Document passage:
Saturday, June 5, 2010

Movie reference

There are certain people and media products that seem to be constantly striving to serve people like myself (read: media sponges who take many forms of media that would be deemed ‘low culture’ way too seriously). The writer who best illustrates this point to me is Chuck Klosterman, for music there’s Girl Talk, and for TV now there is Community. These are products that are aware that, while low culture may not necessarily be advancing its art form, acknowledge that these products have value and in turn use it to create their own point. Klosterman does this explicitly, Girl Talk implicitly, but Community does both.

The show centers around a Spanish study group that is composed of a mish mash of character types, all of whom you have seen before countless times in other movies and TV shows. This group attends Greendale Community College, and you know, hijinks ensue. In the study group are the high-strung overachiever Annie, the old racist misogynist idiot Pierce, the dumb athlete Troy, mother of two Shirley, buzz kill atheist Britta, pop culture wizard but often socially awkward Abed, and the leader with the silver tongue, Jeff Winger.

The pilot for this show sets up all of these characters, most of all Jeff, who is described initially by Abed as “Chevy Chase in any one of his movies,” but then Abed corrects himself and says Jeff is “more like Bill Murray in any one of his movies.” The truth is, he’s a mix of both, as he mixes Chase’s wit with Murray’s goofiness, all while being a “textbook narcissist.” Jeff sets up Community as an ensemble comedy with a leader who is a narcissist but still likeable (much like Bill Murray in Ghostbusters, Stripes*, etc) with a flair for sarcasm (Chevy Chase in Fletch) and the necessary dash of “fuck you” that each comedians’ characters had when the actor was in his prime.

Dataset content:
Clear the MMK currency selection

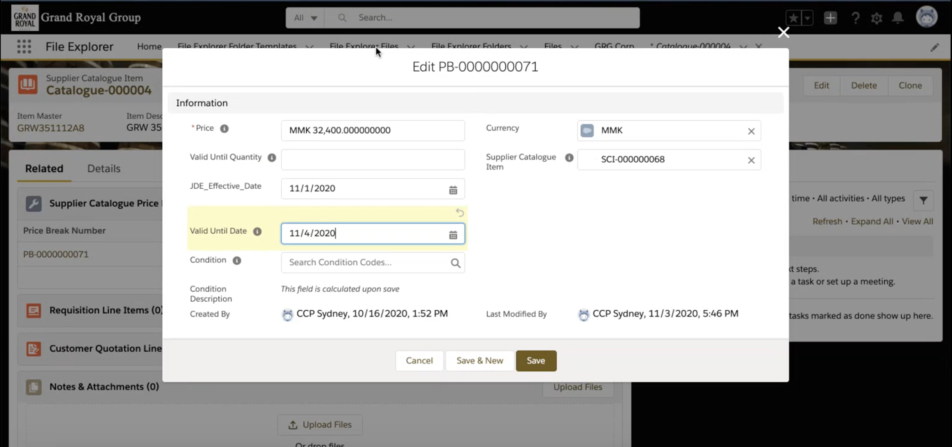tap(751, 131)
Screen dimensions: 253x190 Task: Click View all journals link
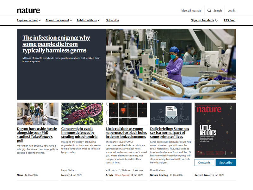click(x=191, y=10)
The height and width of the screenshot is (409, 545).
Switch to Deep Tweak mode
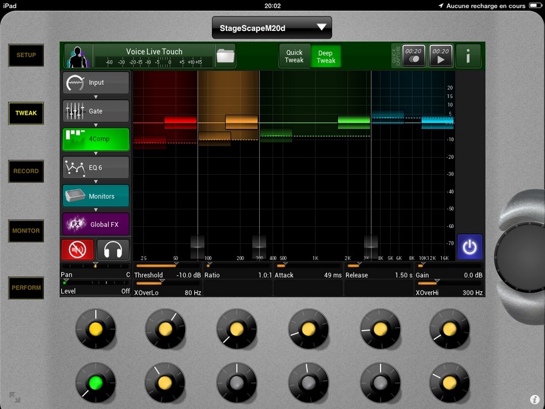326,56
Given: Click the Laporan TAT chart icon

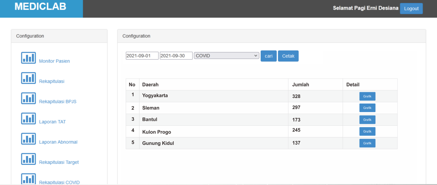Looking at the screenshot, I should tap(28, 119).
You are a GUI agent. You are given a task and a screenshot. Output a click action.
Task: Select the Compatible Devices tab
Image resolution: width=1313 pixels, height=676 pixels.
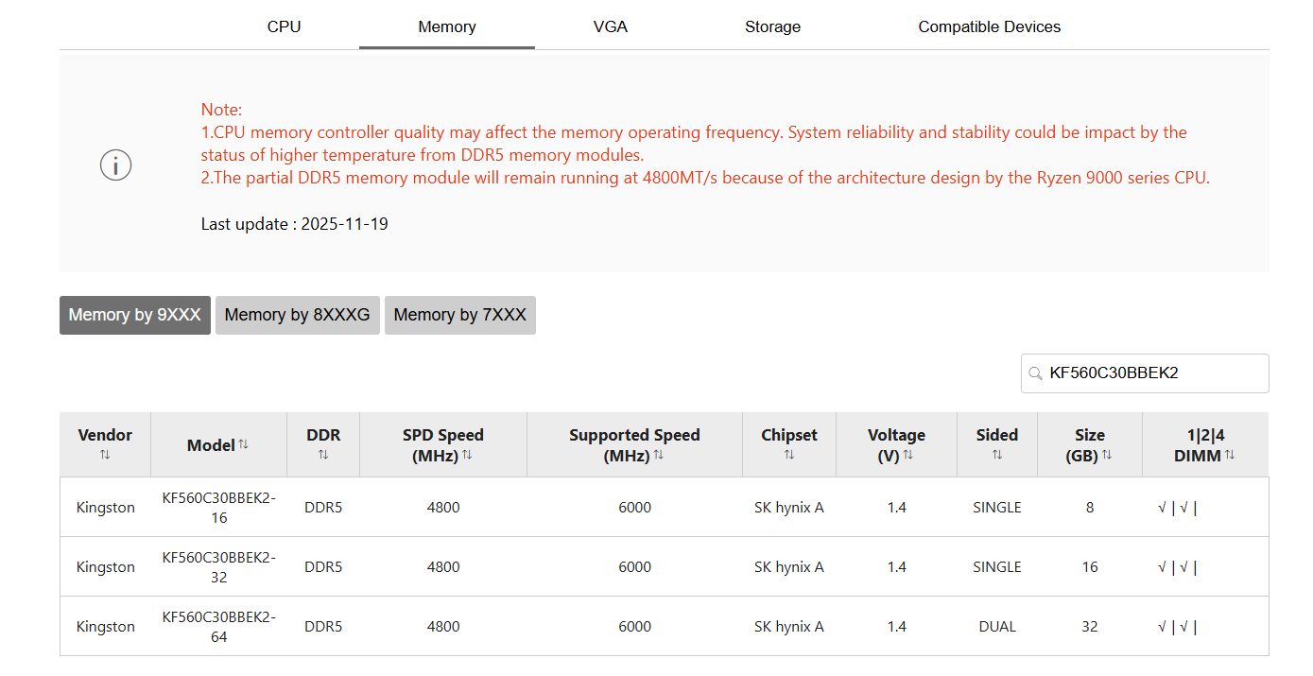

Direction:
Copy the part of the post about Community from "The pilot for" to "in his prime." word for word.

Full answer:
The pilot for this show sets up all of these characters, most of all Jeff, who is described initially by Abed as “Chevy Chase in any one of his movies,” but then Abed corrects himself and says Jeff is “more like Bill Murray in any one of his movies.” The truth is, he’s a mix of both, as he mixes Chase’s wit with Murray’s goofiness, all while being a “textbook narcissist.” Jeff sets up Community as an ensemble comedy with a leader who is a narcissist but still likeable (much like Bill Murray in Ghostbusters, Stripes*, etc) with a flair for sarcasm (Chevy Chase in Fletch) and the necessary dash of “fuck you” that each comedians’ characters had when the actor was in his prime.